**Série d'exercices**.
a - D'après l'article sur le marché mondial des semi-conducteurs, quel montant les ventes mondiales ont-elles atteint en juillet 2025 ?
b - Reprenez l'article sur le marché mondial des semi-conducteurs à la suite de sa dernière phrase et poursuivez sa rédaction.

**Extrait cité**.
****

Le marché mondial des semi-conducteurs signe un été historique. Porté par l’explosion de l’intelligence artificielle, l’essor des véhicules électriques et la généralisation de la 5G, il franchit un cap inédit.
Par K. A.
Le marché mondial des semiconducteurs confirme son redressement avec une vigueur qui surprend même les plus optimistes. Selon les chiffres publiés par la Semiconductor Industry Association (SIA), les ventes mondiales ont atteint 62,1 milliards de dollars en juillet 2025, soit une progression de 20,6% en un an et de 3,6% par rapport à juin 2025. Cette croissance, compilée par le World Semiconductor Trade Statistics (WSTS) à partir d’une moyenne mobile de trois mois, illustre la solidité d’une industrie redevenue centrale dans la compétition économique mondiale.
«Les ventes mondiales de semiconducteurs sont restées solides en juillet, dépassant les résultats de juin et largement supérieures à celles de l’an dernier», a souligné John Neuffer, président-Directeur général de la SIA. Pour lui, ce dynamisme repose principalement sur «une forte demande dans la région Asie-Pacifique et dans les Amériques».
En effet, les semi-conducteurs ne sont plus de simples composants techniques : ils représentent désormais l’ossature de la transformation numérique. Smartphones, véhicules électriques, data centers, systèmes 5G ou applications d’intelligence artificielle : aucune innovation n’échappe à leur rôle structurant. Après une période de ralentissement en 2022 et 2023, marquée par l’inflation et une accumulation de stocks excédentaires, la demande est repartie à la hausse depuis 2024.

****

Entrées relatives aux coordonnées cibles
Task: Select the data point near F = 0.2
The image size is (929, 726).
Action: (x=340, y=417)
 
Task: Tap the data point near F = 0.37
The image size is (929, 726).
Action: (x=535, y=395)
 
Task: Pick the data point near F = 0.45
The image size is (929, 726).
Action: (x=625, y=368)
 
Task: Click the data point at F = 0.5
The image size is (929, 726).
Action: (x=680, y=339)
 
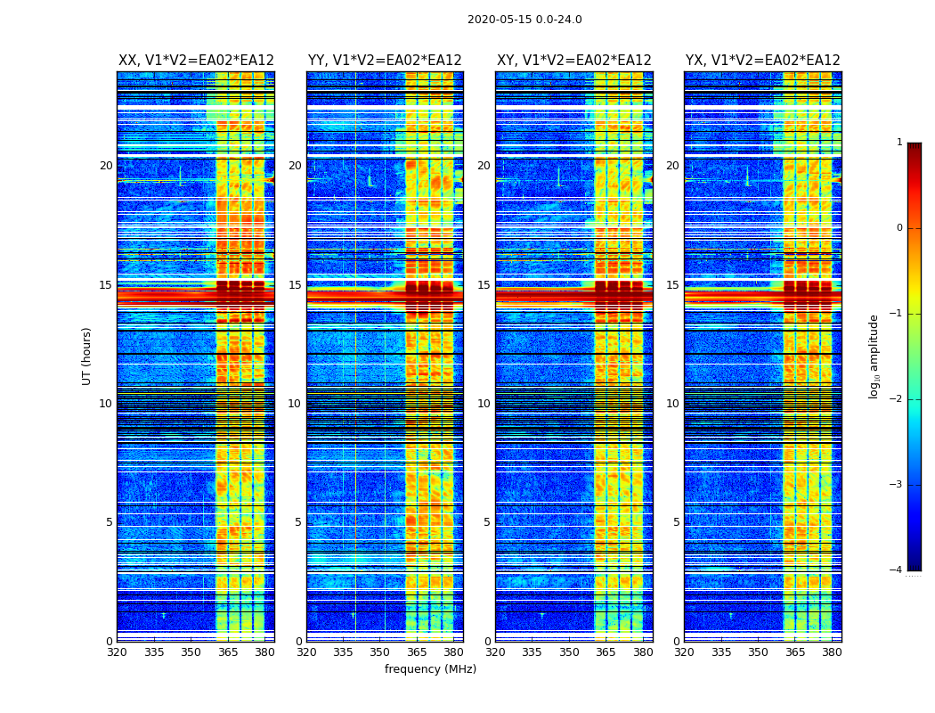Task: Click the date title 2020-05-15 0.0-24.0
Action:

****

**Résultats par tâche**.
a - Elles ont atteint 62,1 milliards de dollars.

b -
Plusieurs tendances convergent : l’essor fulgurant de l’IA générative, la montée en puissance du cloud et l’accélération de l’électrification automobile. En comparaison annuelle, les ventes progressent de 35,6% en Asie-Pacifique, de 29,3% en Amérique, de 10,4% en Chine et de 5,7% en Europe. Seul le Japon affiche une contraction de 6,3%, pénalisé par un marché intérieur en recul. L’Afrique, encore minoritaire dans le marché mondial, connaît une croissance plus modeste mais régulière : le marché des semiconducteurs y est estimé à environ 1,8 milliard de dollars, en hausse de 3,8% par rapport à 2024, avec des perspectives favorables pour les prochaines années, notamment au Maroc et en Afrique du Sud.
Sur un mois, le contraste est similaire : +8,6% aux États-Unis, +4,9% en Asie-Pacifique, stabilité en Europe, mais légers replis en Chine (-1,3%) et au Japon (-0,2%), tandis que l’Afrique reste stable à faible croissance. Autrement dit, si le socle de croissance est globalement solide, il reste soumis à des réalités locales et à des ajustements de court terme, avec des marchés émergents comme l’Afrique qui commencent à se positionner mais représentent encore une part limitée du total mondial. Vers une année record Au-delà de ces données ponctuelles, les perspectives pour l’ensemble de l’année 2025 apparaissent particulièrement favorables.
Selon plusieurs analystes, dont l’avocat spécialisé en propriété intellectuelle Bao Tran, le marché mondial des semi-conducteurs devrait dépasser les 600 milliards de dollars d’ici la fin de l’année, un niveau sans précédent. Le taux de croissance attendu oscille entre 10% et 15% en glissement annuel, traduisant une demande à la fois soutenue et en mutation. Ce qui distingue cette phase de croissance des précédentes, c’est la nature des moteurs qui l’alimentent. L’intelligence artificielle, d’abord, agit comme un catalyseur majeur.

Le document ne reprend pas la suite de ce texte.